**Records shown:**
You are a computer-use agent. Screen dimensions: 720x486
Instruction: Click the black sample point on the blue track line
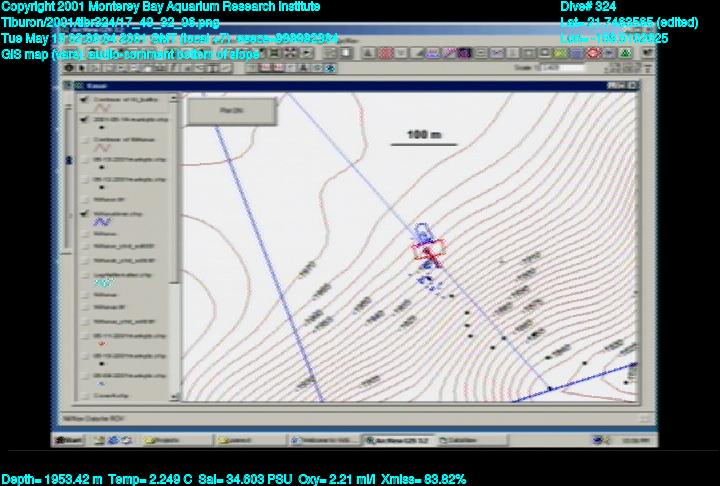(549, 387)
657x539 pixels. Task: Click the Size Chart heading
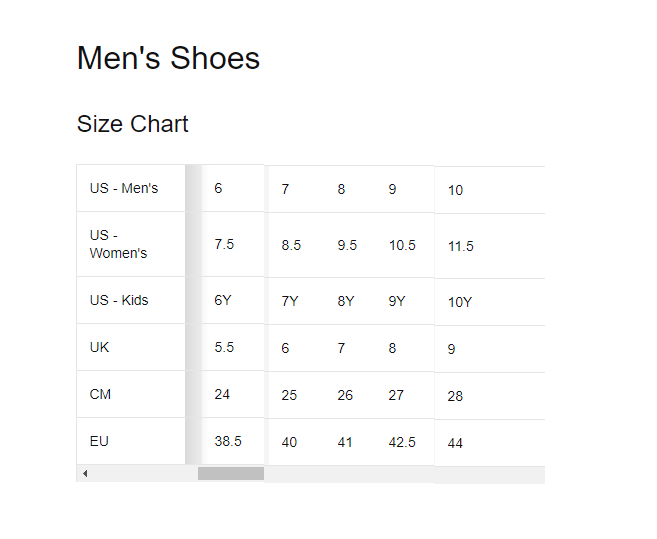click(x=132, y=124)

**Exercise objective:** Leave out the pictures and copy every record above exactly.

**Answer:**
You are a computer-use agent. Screen dimensions: 720x486
Instruction: Click the black sample point on the blue track line
(549, 387)
657x539 pixels. Task: Click the Size Chart heading
click(x=132, y=124)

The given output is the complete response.